Task brief:
A faithful transcription of all the data is required.

Dataset records:

╔══

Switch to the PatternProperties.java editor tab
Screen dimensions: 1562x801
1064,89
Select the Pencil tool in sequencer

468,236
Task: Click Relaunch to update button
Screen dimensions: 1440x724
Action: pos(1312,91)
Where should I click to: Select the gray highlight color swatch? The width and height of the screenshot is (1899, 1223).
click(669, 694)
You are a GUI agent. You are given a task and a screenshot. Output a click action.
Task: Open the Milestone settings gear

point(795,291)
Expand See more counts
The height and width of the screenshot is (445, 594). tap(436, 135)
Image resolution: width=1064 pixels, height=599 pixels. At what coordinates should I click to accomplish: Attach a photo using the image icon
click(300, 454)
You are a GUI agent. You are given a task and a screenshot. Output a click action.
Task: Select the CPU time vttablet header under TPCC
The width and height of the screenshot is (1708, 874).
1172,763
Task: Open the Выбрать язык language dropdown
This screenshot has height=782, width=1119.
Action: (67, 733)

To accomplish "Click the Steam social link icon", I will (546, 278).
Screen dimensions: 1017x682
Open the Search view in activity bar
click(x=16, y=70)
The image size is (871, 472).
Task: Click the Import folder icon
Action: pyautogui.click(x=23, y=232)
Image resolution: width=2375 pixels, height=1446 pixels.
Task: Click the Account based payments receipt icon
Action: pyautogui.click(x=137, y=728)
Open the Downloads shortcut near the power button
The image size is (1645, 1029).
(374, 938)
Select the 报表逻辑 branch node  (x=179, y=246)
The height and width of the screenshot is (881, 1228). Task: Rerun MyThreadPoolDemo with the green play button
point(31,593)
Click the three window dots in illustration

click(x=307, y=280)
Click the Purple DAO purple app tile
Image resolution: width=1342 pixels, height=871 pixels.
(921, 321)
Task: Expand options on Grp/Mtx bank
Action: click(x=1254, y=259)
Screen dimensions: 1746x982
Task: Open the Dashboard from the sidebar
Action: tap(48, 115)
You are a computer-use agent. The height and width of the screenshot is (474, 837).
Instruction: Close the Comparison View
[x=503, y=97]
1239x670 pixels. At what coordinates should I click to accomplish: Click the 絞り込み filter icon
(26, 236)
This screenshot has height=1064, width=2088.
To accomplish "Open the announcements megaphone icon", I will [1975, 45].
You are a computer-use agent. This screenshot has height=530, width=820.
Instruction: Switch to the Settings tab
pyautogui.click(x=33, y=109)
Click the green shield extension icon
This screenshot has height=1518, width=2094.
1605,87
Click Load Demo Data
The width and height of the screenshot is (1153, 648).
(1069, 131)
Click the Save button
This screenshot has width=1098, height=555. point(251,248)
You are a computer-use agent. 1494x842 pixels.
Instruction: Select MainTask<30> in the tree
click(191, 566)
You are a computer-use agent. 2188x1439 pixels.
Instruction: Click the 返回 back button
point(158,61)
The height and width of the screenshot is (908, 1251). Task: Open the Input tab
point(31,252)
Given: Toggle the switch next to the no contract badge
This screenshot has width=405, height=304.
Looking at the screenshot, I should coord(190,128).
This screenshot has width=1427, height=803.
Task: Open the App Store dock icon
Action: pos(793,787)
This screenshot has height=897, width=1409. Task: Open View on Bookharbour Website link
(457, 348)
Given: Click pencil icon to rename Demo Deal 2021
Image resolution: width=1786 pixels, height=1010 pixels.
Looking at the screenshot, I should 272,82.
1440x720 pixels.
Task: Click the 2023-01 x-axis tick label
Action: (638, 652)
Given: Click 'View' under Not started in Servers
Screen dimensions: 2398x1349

╚══

Response to the task:
Switch to the PatternProperties.java editor tab
Screen dimensions: 1562x801
1064,89
Select the Pencil tool in sequencer

468,236
Task: Click Relaunch to update button
Screen dimensions: 1440x724
Action: pos(1312,91)
Where should I click to: Select the gray highlight color swatch? The width and height of the screenshot is (1899, 1223).
click(669, 694)
You are a GUI agent. You are given a task and a screenshot. Output a click action.
Task: Open the Milestone settings gear

point(795,291)
Expand See more counts
The height and width of the screenshot is (445, 594). tap(436, 135)
Image resolution: width=1064 pixels, height=599 pixels. At what coordinates should I click to accomplish: Attach a photo using the image icon
click(300, 454)
You are a GUI agent. You are given a task and a screenshot. Output a click action.
Task: Select the CPU time vttablet header under TPCC
The width and height of the screenshot is (1708, 874).
1172,763
Task: Open the Выбрать язык language dropdown
This screenshot has height=782, width=1119.
Action: (67, 733)

To accomplish "Click the Steam social link icon", I will (546, 278).
Screen dimensions: 1017x682
Open the Search view in activity bar
click(x=16, y=70)
The image size is (871, 472).
Task: Click the Import folder icon
Action: pyautogui.click(x=23, y=232)
Image resolution: width=2375 pixels, height=1446 pixels.
Task: Click the Account based payments receipt icon
Action: pyautogui.click(x=137, y=728)
Open the Downloads shortcut near the power button
The image size is (1645, 1029).
(374, 938)
Select the 报表逻辑 branch node  (x=179, y=246)
The height and width of the screenshot is (881, 1228). Task: Rerun MyThreadPoolDemo with the green play button
point(31,593)
Click the three window dots in illustration

click(x=307, y=280)
Click the Purple DAO purple app tile
Image resolution: width=1342 pixels, height=871 pixels.
(921, 321)
Task: Expand options on Grp/Mtx bank
Action: click(x=1254, y=259)
Screen dimensions: 1746x982
Task: Open the Dashboard from the sidebar
Action: tap(48, 115)
You are a computer-use agent. The height and width of the screenshot is (474, 837).
Instruction: Close the Comparison View
[x=503, y=97]
1239x670 pixels. At what coordinates should I click to accomplish: Click the 絞り込み filter icon
(26, 236)
This screenshot has height=1064, width=2088.
To accomplish "Open the announcements megaphone icon", I will [1975, 45].
You are a computer-use agent. This screenshot has height=530, width=820.
Instruction: Switch to the Settings tab
pyautogui.click(x=33, y=109)
Click the green shield extension icon
This screenshot has height=1518, width=2094.
1605,87
Click Load Demo Data
The width and height of the screenshot is (1153, 648).
(1069, 131)
Click the Save button
This screenshot has width=1098, height=555. point(251,248)
You are a computer-use agent. 1494x842 pixels.
Instruction: Select MainTask<30> in the tree
click(191, 566)
You are a computer-use agent. 2188x1439 pixels.
Instruction: Click the 返回 back button
point(158,61)
The height and width of the screenshot is (908, 1251). Task: Open the Input tab
point(31,252)
Given: Toggle the switch next to the no contract badge
This screenshot has width=405, height=304.
Looking at the screenshot, I should coord(190,128).
This screenshot has width=1427, height=803.
Task: Open the App Store dock icon
Action: pos(793,787)
This screenshot has height=897, width=1409. Task: Open View on Bookharbour Website link
(457, 348)
Given: Click pencil icon to rename Demo Deal 2021
Image resolution: width=1786 pixels, height=1010 pixels.
Looking at the screenshot, I should 272,82.
1440x720 pixels.
Task: Click the 2023-01 x-axis tick label
Action: (638, 652)
Given: Click 'View' under Not started in Servers
Screen dimensions: 2398x1349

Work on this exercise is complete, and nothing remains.